### What you will do:
In the material below, count the lines where the word "computer" appears. Nothing but the number, please.

### Material for this task:
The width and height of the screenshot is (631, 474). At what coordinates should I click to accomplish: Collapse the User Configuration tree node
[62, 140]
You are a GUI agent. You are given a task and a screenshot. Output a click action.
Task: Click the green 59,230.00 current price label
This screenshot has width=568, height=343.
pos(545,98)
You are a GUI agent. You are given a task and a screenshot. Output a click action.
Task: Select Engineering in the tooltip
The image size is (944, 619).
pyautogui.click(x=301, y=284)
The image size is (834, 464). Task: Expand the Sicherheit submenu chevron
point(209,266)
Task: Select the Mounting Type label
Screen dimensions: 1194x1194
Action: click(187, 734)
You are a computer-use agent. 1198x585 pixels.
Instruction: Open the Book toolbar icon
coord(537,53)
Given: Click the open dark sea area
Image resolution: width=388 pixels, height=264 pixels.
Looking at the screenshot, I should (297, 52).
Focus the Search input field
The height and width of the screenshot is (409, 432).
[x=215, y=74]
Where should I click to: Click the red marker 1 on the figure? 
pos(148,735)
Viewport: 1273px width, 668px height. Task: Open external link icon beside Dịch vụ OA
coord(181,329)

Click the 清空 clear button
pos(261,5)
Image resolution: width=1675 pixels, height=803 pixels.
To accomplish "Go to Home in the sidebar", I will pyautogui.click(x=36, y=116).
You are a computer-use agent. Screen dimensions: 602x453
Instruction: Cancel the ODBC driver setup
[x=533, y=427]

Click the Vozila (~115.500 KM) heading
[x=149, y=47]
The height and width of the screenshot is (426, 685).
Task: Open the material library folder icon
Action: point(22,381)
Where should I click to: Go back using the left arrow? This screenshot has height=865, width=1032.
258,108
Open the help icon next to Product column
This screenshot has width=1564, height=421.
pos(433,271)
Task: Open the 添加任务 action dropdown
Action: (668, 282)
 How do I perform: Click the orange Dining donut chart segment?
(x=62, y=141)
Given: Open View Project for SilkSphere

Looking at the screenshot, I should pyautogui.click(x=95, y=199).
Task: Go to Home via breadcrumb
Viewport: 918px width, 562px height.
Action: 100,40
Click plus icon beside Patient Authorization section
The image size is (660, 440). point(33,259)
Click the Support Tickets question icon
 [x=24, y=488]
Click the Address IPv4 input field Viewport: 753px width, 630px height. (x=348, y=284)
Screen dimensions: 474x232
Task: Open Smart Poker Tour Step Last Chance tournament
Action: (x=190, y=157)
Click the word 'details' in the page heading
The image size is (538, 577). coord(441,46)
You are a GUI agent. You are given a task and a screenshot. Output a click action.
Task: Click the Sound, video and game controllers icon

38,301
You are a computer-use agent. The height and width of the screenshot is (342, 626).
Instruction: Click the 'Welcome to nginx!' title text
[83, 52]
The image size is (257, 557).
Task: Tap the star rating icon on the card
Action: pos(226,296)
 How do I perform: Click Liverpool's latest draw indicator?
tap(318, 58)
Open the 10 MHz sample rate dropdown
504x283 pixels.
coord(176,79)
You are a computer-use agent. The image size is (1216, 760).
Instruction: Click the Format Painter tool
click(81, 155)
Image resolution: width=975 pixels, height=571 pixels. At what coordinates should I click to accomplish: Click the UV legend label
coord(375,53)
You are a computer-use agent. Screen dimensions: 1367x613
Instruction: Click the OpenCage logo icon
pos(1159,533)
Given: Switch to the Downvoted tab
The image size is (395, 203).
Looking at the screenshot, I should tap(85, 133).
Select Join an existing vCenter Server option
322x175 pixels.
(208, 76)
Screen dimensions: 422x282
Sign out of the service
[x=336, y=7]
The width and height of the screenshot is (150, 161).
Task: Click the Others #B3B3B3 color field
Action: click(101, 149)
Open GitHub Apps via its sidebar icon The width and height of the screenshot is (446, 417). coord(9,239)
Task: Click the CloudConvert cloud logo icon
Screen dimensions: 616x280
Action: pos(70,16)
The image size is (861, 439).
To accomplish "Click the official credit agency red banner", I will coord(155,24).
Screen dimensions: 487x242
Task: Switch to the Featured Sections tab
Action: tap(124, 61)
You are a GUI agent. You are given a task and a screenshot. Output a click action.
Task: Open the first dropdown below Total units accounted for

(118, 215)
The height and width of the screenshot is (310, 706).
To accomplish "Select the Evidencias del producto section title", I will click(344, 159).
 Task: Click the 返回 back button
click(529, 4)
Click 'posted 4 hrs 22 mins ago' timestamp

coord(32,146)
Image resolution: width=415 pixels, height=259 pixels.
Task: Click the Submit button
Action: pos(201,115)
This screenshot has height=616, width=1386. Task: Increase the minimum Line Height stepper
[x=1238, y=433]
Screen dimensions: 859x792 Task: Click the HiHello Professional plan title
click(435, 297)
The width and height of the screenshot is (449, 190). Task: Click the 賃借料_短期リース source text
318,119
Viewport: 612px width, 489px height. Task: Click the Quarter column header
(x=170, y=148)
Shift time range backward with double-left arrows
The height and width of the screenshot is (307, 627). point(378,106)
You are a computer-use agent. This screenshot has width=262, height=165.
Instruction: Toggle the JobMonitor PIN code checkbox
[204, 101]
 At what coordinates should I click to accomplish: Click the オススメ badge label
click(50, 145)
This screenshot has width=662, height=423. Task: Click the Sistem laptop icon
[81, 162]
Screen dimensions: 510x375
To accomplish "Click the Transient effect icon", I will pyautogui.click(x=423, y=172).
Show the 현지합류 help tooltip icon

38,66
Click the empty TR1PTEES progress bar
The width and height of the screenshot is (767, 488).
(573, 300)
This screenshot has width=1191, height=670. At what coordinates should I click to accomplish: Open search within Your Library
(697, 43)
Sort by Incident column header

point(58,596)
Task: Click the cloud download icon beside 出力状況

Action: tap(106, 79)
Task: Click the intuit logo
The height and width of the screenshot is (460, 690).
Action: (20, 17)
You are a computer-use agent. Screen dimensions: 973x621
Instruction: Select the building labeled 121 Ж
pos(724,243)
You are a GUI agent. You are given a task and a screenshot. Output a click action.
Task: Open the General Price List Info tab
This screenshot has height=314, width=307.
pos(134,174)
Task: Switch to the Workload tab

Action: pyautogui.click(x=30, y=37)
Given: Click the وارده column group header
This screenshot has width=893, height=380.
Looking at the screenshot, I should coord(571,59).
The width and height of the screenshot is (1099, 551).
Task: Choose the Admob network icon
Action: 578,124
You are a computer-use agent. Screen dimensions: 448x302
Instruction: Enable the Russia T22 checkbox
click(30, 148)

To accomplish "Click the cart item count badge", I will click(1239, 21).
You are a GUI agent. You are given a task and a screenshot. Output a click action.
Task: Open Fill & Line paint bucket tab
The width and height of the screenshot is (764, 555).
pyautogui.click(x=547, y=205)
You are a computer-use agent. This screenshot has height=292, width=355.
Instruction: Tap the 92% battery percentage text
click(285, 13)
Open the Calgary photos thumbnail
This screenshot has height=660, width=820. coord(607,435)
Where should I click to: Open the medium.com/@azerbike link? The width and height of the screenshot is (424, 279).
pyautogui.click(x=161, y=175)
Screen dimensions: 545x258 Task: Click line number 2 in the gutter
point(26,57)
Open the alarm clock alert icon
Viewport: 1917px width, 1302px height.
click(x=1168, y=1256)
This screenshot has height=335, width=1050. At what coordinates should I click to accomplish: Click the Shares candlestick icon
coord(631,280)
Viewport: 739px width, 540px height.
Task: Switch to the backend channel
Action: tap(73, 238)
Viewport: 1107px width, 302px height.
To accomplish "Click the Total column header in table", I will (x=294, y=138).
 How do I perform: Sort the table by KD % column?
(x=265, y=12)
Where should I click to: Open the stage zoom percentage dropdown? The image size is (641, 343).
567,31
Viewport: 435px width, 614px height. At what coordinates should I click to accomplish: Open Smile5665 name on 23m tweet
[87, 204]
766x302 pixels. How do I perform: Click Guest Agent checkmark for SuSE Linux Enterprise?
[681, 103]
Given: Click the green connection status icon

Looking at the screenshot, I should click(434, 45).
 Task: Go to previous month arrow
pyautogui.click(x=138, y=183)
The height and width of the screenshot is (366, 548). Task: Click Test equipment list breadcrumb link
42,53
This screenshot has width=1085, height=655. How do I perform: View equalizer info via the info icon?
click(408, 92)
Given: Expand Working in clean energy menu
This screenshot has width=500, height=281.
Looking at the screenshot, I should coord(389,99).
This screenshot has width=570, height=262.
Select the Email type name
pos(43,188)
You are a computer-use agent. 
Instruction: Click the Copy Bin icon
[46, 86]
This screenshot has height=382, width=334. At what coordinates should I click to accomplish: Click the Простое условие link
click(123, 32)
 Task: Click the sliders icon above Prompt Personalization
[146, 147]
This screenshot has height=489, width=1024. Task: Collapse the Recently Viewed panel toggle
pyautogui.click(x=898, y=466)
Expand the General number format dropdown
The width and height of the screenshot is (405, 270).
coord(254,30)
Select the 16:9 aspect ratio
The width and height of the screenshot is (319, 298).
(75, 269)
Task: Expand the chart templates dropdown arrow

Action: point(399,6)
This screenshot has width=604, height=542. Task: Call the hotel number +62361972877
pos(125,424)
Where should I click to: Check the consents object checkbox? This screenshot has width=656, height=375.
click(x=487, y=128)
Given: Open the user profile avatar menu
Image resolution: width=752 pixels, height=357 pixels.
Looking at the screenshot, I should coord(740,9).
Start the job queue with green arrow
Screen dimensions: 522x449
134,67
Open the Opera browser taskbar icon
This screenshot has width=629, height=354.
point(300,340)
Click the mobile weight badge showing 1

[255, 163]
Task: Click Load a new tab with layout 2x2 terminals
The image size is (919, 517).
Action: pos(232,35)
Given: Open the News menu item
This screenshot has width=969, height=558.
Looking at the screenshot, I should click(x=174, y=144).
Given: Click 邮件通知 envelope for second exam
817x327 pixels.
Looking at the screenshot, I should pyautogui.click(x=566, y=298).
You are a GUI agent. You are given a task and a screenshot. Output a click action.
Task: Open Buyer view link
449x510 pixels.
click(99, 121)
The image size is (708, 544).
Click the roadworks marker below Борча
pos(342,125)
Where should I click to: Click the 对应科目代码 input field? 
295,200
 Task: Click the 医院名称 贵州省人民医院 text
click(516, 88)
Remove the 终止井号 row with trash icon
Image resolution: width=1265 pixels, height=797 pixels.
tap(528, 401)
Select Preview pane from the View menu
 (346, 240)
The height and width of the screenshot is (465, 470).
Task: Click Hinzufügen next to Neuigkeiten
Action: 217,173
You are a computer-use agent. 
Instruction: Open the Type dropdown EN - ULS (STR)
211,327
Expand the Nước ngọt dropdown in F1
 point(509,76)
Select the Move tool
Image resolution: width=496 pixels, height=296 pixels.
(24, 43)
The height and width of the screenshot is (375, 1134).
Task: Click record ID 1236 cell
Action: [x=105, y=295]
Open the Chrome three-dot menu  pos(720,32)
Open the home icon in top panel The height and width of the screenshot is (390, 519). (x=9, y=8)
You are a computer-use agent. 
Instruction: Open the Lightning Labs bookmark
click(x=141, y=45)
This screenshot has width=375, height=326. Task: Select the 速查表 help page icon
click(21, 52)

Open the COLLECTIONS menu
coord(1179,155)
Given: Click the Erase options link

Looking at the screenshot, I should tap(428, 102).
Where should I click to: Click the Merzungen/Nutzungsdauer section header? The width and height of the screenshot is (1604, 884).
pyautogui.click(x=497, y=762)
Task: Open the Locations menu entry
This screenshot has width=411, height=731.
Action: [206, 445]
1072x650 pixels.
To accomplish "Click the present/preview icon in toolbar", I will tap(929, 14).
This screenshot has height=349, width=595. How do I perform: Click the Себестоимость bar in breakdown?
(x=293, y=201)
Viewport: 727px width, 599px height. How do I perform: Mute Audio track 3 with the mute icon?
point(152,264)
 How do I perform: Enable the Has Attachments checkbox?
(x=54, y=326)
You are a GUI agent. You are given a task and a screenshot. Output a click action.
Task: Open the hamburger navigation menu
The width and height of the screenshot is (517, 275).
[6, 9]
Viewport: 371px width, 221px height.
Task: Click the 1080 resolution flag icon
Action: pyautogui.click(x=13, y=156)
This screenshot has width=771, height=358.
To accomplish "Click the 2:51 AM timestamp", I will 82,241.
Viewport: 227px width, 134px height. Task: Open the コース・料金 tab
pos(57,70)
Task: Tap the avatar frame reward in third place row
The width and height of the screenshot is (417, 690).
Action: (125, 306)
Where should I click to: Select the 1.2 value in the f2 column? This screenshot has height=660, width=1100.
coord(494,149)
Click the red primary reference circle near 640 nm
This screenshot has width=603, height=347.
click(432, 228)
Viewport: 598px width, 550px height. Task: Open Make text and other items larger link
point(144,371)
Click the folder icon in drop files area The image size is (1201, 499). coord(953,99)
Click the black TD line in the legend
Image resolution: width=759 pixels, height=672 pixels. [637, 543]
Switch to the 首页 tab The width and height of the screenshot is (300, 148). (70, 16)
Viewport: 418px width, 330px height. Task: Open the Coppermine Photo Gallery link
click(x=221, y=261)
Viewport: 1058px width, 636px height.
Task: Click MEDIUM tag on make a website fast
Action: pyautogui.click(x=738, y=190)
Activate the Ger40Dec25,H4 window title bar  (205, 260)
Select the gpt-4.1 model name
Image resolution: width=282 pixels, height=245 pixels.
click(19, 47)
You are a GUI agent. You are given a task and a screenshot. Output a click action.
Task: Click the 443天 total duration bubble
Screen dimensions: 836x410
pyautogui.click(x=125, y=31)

### Your solution:
12